When you use this framing, you won’t have to see financial pressure as your enemy. Allow it to be your friend instead. It’s an invitation to grow stronger.
You have many options for how you train. It matters more that you exercise than what kind of exercise you do, as long as you’re challenged and you’re growing and improving from the training effect.
If, however, you disrespect this invitation, reality isn’t going to reward you for that. The financial pressure will just keep haunting you year after year until you respect and accept its invitation.
Believe it or not, I actually like financial pressure these days. It’s fun. It’s like the invitation to lace up my running shoes and hit the road for a delightful pre-dawn run of a few miles. I used to majorly dislike financial pressure, but since that mindset didn’t work, I opted to befriend the pressure instead. That does work – very well in fact.
Just as there’s such as thing as runner’s high, it’s also fun to experience a high from financial workouts. Having a six-figure week is fun and stimulating. It’s so not about the money though, just as weight training isn’t about the weights. It’s about the experience and the training effect. It’s about being present to the challenge.

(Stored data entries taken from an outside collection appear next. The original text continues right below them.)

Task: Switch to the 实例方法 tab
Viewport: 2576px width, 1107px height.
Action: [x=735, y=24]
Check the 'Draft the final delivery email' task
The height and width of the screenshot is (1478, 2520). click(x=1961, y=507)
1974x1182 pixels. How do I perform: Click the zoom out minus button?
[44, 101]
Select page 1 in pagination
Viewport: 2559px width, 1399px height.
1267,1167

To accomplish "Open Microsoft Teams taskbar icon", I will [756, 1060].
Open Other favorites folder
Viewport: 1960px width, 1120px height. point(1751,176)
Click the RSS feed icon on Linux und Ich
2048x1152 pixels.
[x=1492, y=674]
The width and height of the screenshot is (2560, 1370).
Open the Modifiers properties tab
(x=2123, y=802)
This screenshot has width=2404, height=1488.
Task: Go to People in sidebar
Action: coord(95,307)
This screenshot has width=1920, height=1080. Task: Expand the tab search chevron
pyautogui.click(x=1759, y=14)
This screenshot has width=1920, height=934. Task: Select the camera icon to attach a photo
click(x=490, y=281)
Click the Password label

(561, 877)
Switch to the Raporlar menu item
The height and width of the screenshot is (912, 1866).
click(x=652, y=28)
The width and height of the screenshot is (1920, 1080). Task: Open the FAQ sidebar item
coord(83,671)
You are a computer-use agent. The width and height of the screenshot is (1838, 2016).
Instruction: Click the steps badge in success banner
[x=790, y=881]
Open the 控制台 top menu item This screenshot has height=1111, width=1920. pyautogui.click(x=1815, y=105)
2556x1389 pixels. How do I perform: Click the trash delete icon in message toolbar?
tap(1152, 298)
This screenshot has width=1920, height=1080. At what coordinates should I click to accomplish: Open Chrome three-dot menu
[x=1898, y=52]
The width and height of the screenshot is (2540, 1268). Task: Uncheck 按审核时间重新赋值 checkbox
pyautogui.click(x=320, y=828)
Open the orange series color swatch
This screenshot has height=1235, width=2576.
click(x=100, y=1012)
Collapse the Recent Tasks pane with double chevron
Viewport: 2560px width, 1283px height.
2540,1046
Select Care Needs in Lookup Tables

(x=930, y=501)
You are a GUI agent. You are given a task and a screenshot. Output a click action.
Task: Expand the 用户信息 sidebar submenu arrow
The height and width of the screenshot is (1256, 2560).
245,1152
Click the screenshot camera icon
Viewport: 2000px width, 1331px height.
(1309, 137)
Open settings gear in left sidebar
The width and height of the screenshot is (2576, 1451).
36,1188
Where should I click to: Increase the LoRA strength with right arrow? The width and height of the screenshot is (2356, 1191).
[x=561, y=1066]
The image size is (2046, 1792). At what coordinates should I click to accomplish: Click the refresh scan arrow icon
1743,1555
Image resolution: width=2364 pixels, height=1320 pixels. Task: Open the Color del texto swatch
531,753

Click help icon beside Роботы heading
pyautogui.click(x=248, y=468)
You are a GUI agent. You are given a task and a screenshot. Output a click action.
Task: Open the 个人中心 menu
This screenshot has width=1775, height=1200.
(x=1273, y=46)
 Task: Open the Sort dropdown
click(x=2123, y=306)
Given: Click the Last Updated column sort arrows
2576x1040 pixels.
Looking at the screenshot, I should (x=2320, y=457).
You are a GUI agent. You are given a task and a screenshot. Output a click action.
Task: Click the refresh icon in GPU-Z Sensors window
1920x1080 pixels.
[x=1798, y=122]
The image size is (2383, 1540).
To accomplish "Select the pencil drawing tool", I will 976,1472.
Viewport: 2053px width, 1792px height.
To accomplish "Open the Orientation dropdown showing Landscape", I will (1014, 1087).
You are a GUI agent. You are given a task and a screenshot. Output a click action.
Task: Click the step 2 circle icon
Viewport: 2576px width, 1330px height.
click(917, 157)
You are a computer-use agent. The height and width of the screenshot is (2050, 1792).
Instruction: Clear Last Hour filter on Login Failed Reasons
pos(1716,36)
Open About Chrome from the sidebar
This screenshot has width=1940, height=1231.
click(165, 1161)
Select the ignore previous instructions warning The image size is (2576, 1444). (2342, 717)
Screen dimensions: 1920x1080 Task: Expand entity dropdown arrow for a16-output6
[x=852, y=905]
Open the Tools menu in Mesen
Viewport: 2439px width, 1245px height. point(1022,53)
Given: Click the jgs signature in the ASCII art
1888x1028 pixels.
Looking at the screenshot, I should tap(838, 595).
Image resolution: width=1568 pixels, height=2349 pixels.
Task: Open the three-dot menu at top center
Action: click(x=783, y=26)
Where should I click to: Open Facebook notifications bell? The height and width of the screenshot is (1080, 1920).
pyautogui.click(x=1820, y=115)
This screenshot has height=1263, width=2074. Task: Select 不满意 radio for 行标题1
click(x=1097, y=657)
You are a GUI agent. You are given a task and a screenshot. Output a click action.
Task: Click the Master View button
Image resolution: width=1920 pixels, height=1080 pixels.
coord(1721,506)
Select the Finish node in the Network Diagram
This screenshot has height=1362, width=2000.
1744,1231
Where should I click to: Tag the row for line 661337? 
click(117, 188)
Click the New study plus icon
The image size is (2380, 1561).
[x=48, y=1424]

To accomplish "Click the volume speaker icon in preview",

Financial pressure is not a demon, so don’t demonize it. If you do that, you’ll just stress yourself out. The trainer isn’t your enemy. Make the trainer of financial pressure your friend instead. Accept the invitation to push yourself. Find the financial workouts that appeal to you, and do them. Keep upping the challenge, so you don’t remain stuck in your comfort zone.
Most importantly, don’t train with the goal of making more money. Train with the goal of strengthening your character. Choose financial workouts that with this in mind, and you’ll make better choices. Otherwise you may try to find shortcuts to circumvent the training, equivalent to lifting heavier weights by using a forklift, which would defeat the purpose.
I chose to develop and launch courses as well as CGC not because these were convenient shortcuts to greater financial abundance but because they’re hard workouts. These projects challenge me deeply. They cause me to spend a lot of time training outside of my comfort zone. And I like the results of that. They’re great workouts for my character.
Making more money isn’t the real progression here. The progression is to transform yourself from a person who tries in vain to stay in your comfort zone into a person who embraces the growth benefits of uncomfortable challenges.